§ **Material for the task**:
────────────────────────────────────────

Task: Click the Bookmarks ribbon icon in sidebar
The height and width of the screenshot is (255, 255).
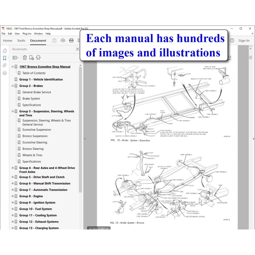Action: point(4,58)
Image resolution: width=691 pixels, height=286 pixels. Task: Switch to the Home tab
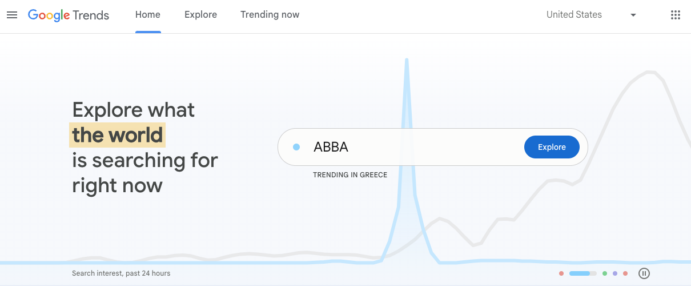[x=148, y=15]
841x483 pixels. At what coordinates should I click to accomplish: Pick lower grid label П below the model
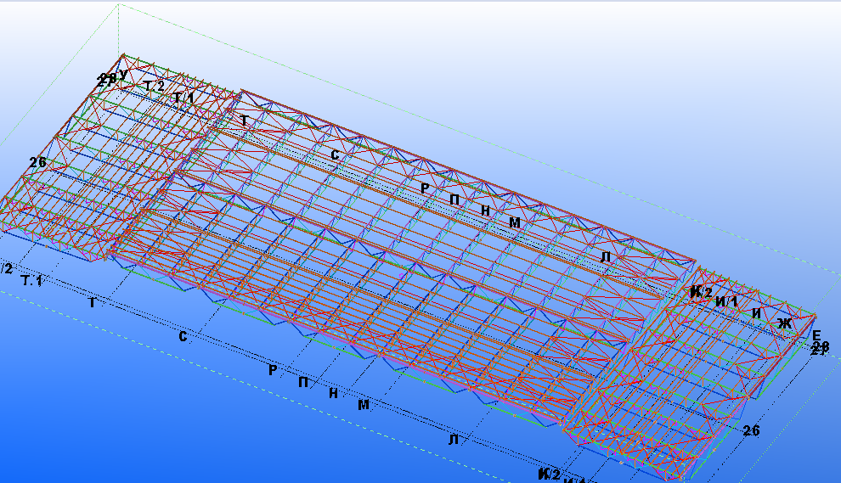(x=303, y=382)
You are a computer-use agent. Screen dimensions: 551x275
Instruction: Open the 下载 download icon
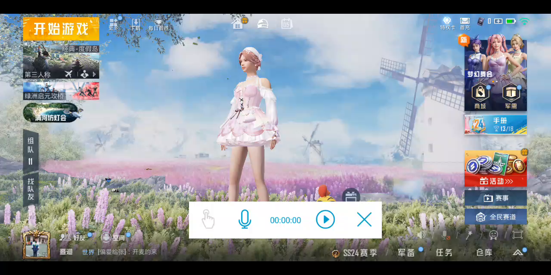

────────────────────────────────────────

Transcribe every entry word for word, excluding images.

Task: Click the Bookmarks ribbon icon in sidebar
The height and width of the screenshot is (255, 255).
Action: point(4,58)
Image resolution: width=691 pixels, height=286 pixels. Task: Switch to the Home tab
[x=148, y=15]
841x483 pixels. At what coordinates should I click to accomplish: Pick lower grid label П below the model
(x=303, y=382)
You are a computer-use agent. Screen dimensions: 551x275
Instruction: Open the 下载 download icon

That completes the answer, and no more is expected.